> [TEXT SECTION]
ABC’s of OT: techniques to address VISION

Just like muscle tone, bone density, and vestibular function, vision diminishes as we age. Personally, I have found this to be especially true within the SNF setting.

When I assess for visual deficits, I always ask the patient if he or she has noticed any changes in his/her vision since the onset of the admitting diagnosis. I also make sure to ask if the patient uses corrective lenses.

It is obvious to say that we as OTs are not ophthalmologists. However, we can perform simple, quick assessments/screens that will provide insight into a patient’s current level of vision.

A Snellen chart is a great first step. I also like to take UNO cards to assess vision. I place them around the room at varying distances and ask the patient to identify the color and number of each card from one seated position. This strategy can quickly and easily be modified to assess peripheral vision and depth perception as well. To assess peripheral vision, I ask the patient to keep his/her head and eyes focused ahead, and then ask him/her to identify the colors of the cards on either side of the room. To assess depth perception, I ask the patient to identify the numbers and colors of each card starting with the card closest to the patient and working in order towards the farthest.

I’m going to let you in on a little secret from my OT school experience: during what seemed like every. single. adult rehab lecture. it felt like our professors would repeat the same two sentences:

“To compensate for visual deficits, we need to increase lighting, increase contrast, and decrease clutter.”

“Here’s what we see a lot in nursing homes. You get the white chicken on the white plate with the white potatoes and the white gravy. Really?!”

Now, I’m not gonna lie: my OT friends and I would sometimes {always} laugh at how frequently these two phrases were repeated during lectures. But now that I am working with older adults, I understand how true these statements are.

I am always putting bright red tape around the edges of counters, along chair armrests and toilet rails, on cabinets and drawers; any surface that a patient may have a hard time differentiating from the background. We also have red plates that enable patients to visually locate all food on the plate.

> [LISTED ENTRIES]

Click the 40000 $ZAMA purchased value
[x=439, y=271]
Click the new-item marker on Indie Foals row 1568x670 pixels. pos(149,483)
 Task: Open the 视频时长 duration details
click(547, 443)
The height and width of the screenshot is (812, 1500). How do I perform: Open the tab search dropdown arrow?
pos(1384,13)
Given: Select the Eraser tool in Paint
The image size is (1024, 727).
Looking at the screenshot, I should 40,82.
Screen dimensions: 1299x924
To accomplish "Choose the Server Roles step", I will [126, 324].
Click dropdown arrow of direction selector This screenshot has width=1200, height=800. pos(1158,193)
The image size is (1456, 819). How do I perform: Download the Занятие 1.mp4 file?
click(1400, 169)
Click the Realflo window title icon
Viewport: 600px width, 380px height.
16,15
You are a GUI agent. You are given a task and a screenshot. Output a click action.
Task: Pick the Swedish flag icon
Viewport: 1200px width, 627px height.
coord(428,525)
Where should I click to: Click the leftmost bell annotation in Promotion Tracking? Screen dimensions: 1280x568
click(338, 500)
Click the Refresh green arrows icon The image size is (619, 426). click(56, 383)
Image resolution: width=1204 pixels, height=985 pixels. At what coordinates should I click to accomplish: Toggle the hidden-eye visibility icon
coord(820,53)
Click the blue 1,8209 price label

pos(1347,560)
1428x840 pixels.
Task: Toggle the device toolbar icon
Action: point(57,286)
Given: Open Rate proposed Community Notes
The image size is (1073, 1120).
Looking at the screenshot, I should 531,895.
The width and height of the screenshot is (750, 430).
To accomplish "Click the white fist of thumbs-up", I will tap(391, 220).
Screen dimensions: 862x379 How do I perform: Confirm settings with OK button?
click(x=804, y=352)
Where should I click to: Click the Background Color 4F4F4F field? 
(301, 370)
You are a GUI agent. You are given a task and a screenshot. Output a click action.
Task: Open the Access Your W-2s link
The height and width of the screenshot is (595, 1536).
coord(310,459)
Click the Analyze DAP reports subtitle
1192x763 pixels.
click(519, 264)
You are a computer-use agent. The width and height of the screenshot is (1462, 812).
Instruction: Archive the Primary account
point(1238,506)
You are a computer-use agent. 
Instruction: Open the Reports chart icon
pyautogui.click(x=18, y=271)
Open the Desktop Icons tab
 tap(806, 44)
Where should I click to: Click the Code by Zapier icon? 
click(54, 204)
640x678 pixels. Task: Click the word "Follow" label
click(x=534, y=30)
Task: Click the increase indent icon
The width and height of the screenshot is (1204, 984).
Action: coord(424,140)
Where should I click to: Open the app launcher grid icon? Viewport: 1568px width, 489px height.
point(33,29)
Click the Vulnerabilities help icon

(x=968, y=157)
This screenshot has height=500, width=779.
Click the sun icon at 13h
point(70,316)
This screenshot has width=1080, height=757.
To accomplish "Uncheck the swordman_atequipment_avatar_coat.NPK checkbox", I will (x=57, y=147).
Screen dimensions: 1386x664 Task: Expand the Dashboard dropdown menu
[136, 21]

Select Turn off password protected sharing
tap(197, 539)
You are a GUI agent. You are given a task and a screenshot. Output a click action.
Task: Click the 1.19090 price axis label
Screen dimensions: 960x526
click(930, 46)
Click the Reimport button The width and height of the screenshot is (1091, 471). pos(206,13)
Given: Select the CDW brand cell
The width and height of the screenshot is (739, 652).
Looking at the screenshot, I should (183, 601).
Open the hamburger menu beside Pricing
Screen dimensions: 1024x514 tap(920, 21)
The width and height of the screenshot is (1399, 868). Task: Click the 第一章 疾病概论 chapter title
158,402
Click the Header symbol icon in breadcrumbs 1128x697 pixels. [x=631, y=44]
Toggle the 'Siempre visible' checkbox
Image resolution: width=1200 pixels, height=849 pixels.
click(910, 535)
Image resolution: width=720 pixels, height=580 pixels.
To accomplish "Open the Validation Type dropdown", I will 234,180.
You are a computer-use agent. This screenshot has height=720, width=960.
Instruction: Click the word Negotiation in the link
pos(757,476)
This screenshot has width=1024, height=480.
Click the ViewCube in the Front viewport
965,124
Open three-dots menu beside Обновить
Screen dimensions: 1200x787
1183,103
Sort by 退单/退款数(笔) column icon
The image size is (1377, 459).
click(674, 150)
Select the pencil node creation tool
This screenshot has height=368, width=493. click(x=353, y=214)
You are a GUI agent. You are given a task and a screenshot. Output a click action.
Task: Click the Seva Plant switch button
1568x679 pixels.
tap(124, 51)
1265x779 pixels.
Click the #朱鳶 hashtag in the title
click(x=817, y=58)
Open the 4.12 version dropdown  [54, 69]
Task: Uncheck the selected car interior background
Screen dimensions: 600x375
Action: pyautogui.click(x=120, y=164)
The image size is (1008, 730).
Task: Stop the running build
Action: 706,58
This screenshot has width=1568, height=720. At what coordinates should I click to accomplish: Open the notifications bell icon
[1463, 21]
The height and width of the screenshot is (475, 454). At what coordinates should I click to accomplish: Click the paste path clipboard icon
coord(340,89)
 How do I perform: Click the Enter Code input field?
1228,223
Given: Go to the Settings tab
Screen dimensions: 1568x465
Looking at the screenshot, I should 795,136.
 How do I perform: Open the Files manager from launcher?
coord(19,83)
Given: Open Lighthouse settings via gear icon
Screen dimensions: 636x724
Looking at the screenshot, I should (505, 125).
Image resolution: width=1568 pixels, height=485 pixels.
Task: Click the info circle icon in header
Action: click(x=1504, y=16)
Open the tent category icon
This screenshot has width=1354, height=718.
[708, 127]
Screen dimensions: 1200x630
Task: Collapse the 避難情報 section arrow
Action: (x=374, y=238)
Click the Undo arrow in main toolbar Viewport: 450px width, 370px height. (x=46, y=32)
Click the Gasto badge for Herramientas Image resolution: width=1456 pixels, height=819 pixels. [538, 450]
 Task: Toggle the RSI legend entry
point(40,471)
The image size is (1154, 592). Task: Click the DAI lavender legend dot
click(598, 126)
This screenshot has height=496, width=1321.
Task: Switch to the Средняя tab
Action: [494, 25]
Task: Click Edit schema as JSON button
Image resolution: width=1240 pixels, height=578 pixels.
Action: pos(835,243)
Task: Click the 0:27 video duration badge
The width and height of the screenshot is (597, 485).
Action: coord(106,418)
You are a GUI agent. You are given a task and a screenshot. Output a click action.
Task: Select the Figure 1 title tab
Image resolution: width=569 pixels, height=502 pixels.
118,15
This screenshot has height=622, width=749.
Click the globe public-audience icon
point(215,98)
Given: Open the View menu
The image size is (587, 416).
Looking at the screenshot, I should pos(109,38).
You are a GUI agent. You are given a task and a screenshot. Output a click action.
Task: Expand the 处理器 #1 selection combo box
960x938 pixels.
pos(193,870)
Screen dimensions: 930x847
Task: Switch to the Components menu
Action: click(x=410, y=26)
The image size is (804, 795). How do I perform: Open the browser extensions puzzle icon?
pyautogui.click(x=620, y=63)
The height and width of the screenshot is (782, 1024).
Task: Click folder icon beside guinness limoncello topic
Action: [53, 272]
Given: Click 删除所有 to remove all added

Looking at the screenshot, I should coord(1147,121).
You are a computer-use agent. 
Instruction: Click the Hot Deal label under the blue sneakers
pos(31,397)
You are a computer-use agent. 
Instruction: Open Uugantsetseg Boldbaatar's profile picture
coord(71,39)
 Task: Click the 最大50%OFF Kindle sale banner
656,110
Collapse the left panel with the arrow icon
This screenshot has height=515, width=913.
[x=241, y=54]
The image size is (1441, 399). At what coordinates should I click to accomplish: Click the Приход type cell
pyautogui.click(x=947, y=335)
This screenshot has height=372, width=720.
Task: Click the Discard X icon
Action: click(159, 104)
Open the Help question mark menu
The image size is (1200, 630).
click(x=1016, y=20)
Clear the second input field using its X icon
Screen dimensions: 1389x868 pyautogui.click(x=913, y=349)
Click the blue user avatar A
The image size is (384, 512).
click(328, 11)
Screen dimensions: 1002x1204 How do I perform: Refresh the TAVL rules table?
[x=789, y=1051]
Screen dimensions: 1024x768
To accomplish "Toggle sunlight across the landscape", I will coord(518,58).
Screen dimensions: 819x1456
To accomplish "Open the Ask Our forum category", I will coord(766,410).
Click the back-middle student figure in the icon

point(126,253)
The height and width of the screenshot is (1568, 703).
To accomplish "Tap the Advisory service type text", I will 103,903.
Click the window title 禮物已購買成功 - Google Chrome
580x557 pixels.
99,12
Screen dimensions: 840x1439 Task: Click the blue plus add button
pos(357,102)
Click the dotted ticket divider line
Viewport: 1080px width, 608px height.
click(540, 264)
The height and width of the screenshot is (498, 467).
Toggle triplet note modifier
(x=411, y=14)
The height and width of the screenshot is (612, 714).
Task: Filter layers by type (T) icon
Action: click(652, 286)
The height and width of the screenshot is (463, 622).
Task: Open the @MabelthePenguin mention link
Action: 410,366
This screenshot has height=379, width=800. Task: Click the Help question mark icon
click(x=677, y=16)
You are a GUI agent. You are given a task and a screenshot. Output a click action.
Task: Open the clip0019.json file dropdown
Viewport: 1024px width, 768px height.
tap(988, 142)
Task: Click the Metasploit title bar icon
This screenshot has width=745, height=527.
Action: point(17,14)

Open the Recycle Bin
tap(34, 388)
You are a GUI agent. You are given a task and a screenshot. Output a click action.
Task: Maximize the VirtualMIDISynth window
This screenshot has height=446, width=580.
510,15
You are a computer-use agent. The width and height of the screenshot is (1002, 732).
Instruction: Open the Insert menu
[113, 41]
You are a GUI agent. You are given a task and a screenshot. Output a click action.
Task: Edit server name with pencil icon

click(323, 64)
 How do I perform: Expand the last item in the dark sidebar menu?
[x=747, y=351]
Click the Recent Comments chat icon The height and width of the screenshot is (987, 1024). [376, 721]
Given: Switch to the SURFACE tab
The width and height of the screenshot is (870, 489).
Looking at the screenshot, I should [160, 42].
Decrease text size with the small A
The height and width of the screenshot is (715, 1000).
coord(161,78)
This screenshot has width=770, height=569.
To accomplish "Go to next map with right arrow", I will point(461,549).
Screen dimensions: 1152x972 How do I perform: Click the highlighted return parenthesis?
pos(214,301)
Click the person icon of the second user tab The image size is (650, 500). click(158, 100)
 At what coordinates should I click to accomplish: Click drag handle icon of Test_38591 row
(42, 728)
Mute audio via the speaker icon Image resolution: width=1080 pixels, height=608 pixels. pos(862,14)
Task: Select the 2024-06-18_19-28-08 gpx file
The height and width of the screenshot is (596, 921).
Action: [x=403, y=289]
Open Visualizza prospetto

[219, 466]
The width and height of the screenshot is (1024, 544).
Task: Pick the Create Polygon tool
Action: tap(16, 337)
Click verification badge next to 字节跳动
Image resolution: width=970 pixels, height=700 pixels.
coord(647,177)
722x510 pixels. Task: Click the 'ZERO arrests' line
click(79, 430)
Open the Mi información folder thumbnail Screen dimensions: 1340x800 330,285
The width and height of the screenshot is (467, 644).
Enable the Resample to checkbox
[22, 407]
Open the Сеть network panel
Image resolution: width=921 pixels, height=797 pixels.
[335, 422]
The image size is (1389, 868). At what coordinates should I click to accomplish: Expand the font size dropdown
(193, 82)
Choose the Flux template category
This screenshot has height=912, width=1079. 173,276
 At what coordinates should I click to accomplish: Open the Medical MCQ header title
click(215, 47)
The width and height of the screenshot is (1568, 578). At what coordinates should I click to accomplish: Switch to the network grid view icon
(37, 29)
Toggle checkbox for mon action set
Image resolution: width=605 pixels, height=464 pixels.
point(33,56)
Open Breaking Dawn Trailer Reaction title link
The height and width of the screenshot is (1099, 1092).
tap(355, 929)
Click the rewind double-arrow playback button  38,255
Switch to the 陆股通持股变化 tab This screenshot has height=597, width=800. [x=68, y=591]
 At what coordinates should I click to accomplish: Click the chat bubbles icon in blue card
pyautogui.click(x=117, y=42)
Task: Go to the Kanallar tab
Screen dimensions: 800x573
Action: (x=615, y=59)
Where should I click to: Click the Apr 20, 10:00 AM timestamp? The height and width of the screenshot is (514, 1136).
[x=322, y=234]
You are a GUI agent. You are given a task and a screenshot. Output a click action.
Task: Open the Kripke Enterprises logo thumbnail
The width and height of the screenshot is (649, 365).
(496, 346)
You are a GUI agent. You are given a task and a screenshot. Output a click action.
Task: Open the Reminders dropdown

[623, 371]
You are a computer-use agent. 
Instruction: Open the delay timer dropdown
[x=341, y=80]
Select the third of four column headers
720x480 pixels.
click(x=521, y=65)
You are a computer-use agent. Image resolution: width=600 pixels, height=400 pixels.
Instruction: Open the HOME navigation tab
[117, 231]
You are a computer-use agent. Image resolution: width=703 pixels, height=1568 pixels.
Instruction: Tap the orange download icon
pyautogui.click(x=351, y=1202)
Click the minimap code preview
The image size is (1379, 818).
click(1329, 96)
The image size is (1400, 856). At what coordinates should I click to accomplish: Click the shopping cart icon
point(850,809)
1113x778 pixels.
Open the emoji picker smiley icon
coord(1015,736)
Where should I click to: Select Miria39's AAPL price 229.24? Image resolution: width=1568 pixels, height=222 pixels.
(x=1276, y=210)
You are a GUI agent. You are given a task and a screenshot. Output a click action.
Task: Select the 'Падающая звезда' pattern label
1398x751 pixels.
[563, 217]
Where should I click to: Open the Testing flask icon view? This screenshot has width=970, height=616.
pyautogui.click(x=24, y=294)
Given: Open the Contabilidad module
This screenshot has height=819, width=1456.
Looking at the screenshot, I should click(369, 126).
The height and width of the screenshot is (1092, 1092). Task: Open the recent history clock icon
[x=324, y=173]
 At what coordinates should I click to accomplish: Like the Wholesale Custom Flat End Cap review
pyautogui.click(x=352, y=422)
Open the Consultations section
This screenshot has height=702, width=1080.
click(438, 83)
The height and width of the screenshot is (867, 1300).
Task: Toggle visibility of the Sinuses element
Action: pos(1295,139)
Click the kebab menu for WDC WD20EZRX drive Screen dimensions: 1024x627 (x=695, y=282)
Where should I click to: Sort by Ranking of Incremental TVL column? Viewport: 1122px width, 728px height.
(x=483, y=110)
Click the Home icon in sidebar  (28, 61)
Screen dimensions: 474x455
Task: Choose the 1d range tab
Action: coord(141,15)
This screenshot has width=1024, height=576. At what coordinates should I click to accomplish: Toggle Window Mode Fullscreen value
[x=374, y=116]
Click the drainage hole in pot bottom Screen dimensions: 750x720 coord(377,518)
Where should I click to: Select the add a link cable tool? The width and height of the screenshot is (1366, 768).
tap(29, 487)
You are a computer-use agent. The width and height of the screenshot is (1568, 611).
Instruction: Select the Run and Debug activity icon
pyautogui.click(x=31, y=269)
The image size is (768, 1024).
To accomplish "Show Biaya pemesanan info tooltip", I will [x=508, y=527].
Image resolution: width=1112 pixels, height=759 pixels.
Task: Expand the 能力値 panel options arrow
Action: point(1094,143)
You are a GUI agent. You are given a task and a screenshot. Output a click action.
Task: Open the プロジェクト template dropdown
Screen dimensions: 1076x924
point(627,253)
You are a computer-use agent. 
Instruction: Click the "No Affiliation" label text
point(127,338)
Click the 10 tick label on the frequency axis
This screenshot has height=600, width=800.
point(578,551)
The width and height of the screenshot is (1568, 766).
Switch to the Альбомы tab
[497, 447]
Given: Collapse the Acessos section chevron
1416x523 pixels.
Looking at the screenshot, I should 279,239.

> [YOUR GOAL] Reproduce the occupational therapy text from "ABC’s of OT: techniques" up to and including "the SNF setting.", with "bone density" swapped out for "joint flexibility".

> [SOLVED EXERCISE]
ABC’s of OT: techniques to address VISION

Just like muscle tone, joint flexibility, and vestibular function, vision diminishes as we age. Personally, I have found this to be especially true within the SNF setting.